Last but not least, the ownership patterns of Chinese firms remain complex (Aguilera & Haxhi, 2019; Delios et al, 2006). In particular, because Chinese law lacks a clear distinction between state-owned and private firms, the lines between state and private control are often blurred, resulting in a broad class of ‘non-public enterprise’ (Pearson et al., 2023). As a result, the distinctions between terms such as ‘state control’, ‘non-public’, ‘private’, and ‘non-state’ are not fully understood and are often defined inconsistently by different authors (Huang et al., 2024). Moreover, China has recently promoted mixed ownership that integrates state, collective, and non-public capital. The increasing scale of China’s sovereign wealth fund held by the Chinese Investment Corporation further complicates the ownership landscape of Chinese firms (Davis, 2024). Uncritically importing Western ownership classifications (e.g., ‘state vs. private’) into the Chinese context and drawing inferences from prior empirical studies on ownership in Western nations to develop research questions about the ownership structure of Chinese firms may lead to incorrect conclusions. Hence, challenging taken-for-granted assumptions about the agency theory and developing a novel interpretation of this classic work will advance our understanding of agency theory and its applicability in the Chinese context.

Potential Topics and Research Questions

This special issue aims to revisit and extend core questions about the theory of the firm and ownership structures in the Chinese context. We invite submissions that address the implications of agency theory in new contexts and phenomena in China, raise new questions and problems, or apply new methodologies and theoretical frameworks. Submissions must center on an ownership mechanism in China. Papers that treat ownership as a background covariate will not be prioritized. We welcome manuscripts grounded in economics, management, sociology, or psychology, and encourage interdisciplinary perspectives.

Specifically, we are seeking manuscripts that address the following research questions:

New Contexts and Phenomena

  • How do hybrid ownership arrangements (e.g., mixed state–private ownership, pyramidal control structures) affect the emergence and management of agency conflicts in Chinese firms?
  • How do regulatory reforms, such as the implementation of “golden shares,” reconfigure ownership concentration and control rights in listed Chinese firms?
  • How do the presence of ‘golden shares; or cross-ownership arrangements dampen or enhance strategic autonomy in Chinese private enterprises?
  • How do political cycles or changes in national development strategy (e.g., ‘state advances, private retreats’) influence firm-level ownership restructuring and shape performance and other outcomes?
  • To what extent does common ownership exist in Chinese capital markets, and how does it affect competition, monitoring, and firm performance?
  • How do sovereign wealth funds influence ownership structures and governance practices in firms where they hold significant stakes?
  • What forms of shareholder activism have emerged in China, and how do they shape managerial behavior, firm policies, and the protection of minority investors?

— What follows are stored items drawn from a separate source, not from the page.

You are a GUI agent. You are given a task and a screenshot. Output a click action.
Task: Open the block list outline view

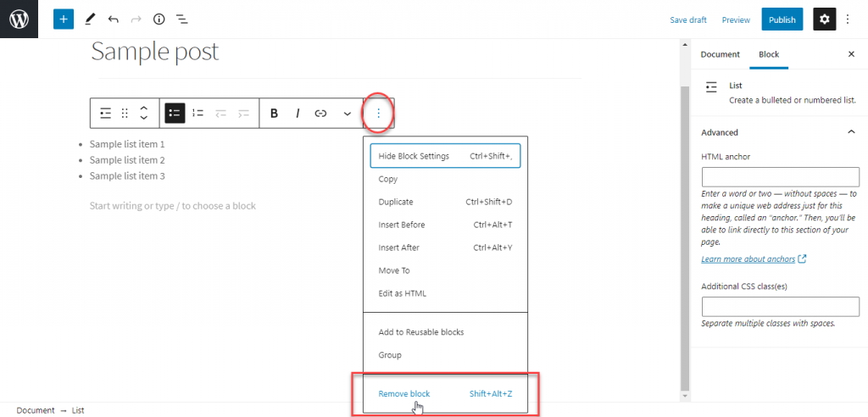pyautogui.click(x=182, y=19)
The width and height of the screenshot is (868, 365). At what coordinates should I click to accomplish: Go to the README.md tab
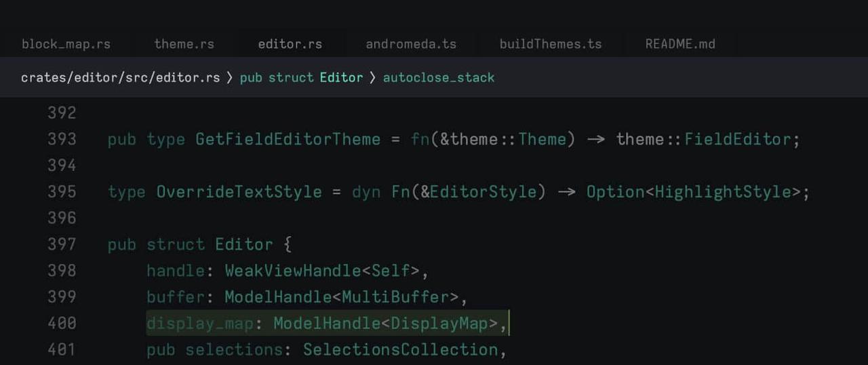[679, 44]
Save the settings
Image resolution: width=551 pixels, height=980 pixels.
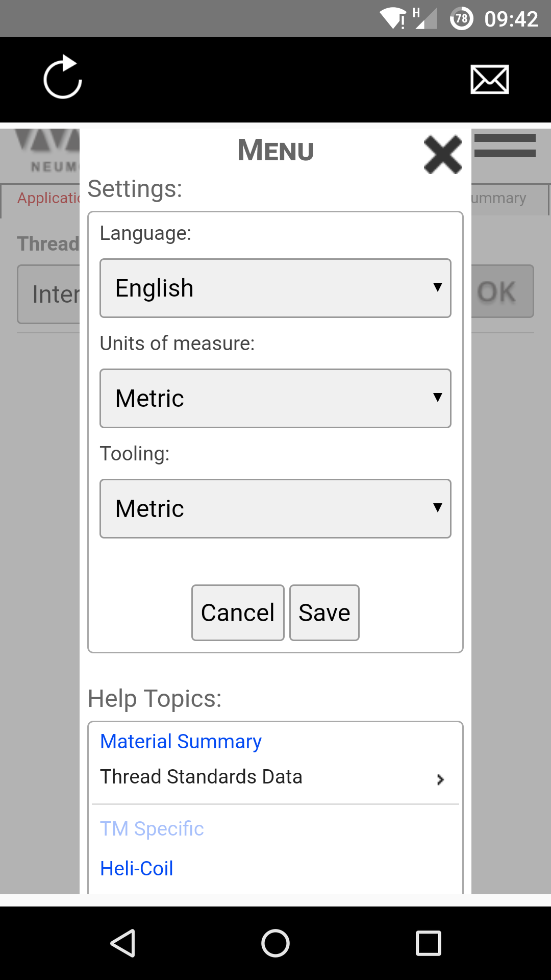[x=324, y=613]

New Questions and Problems

  • How and why do firms in China actively reshape their shareholding over time?
  • To what extent is ownership structure in Chinese firms an outcome of strategic bargaining among state actors, business elites, and capital markets?
  • What are the motives of different types of owners in China? Under what conditions do controlling shareholders in Chinese firms internalize agency costs, and how does this influence their governance behaviors?
  • What informal monitoring practices (e.g., political ties, relational contracts, network-based reputation mechanisms) substitute or complement formal governance mechanisms in different types of Chinese ownership structures?
  • How do different types of owners (e.g., state, family, institution, etc.) interact within the firm, and what costs and benefits do each type of owner bring to the organization?
  • How do shareholder–stakeholder interfaces operate in China, particularly where shareholder priorities may conflict with broader social and environmental objectives of the state and local government?
  • How do ownership structures in China differ from those in other emerging and developed economies, and what does this reveal about the boundary conditions of agency theory?

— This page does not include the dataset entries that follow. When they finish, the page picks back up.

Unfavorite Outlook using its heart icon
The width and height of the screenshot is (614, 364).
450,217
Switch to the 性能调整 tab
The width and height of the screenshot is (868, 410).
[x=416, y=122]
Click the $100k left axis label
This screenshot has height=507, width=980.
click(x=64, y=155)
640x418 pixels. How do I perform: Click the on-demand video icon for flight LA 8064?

New Methodologies and Theoretical Frameworks

  • How can big data analytics and network analysis uncover patterns of ownership concentration, crossholdings, or relational ties that are not visible in traditional datasets?
  • What insights can ethnographic or qualitative methods, such as grounded theory and fuzzy-set qualitative comparative analysis (fsQCA), provide into the informal norms, political connections, and social relationships that underpin ownership arrangements in China?
  • How can mixed-method approaches combine archival data, surveys, and fieldwork to capture the multi-level dynamics of ownership in Chinese firms?
  • Other methodological innovations in the study of ownership to capture evolving and complex patterns of governance.
  • How do the other theoretical frameworks, such as behavioral theory of the firm, upper echelons theory, resource dependence theory, and managerial cognitive perspective, complement agency theory to explain ownership mechanisms in China, and under what circumstances?
  • Research that develops an indigenous theory of ownership structure rooted in the Chinese context.

Submission Process and Deadlines

Please direct all questions about the special issue to Dr. Lerong He at lhe@geneseo.edu. This special issue employs a two-stage submission process, comprising a proposal submission and a full paper submission.

Proposal Submission (deadline March 1, 2026):

Research proposals should not exceed 4,000 words and should include research questions, a brief and relevant literature review, formal hypotheses, the samples, measures used, data, and an analytical plan. Proposals should also include a timeline for completing the project from the date of approval. Please submit proposals to Dr. Lerong He at lhe@geneseo.edu with the subject line: ‘MOR Special Issue: New Frontiers of Ownership in China’.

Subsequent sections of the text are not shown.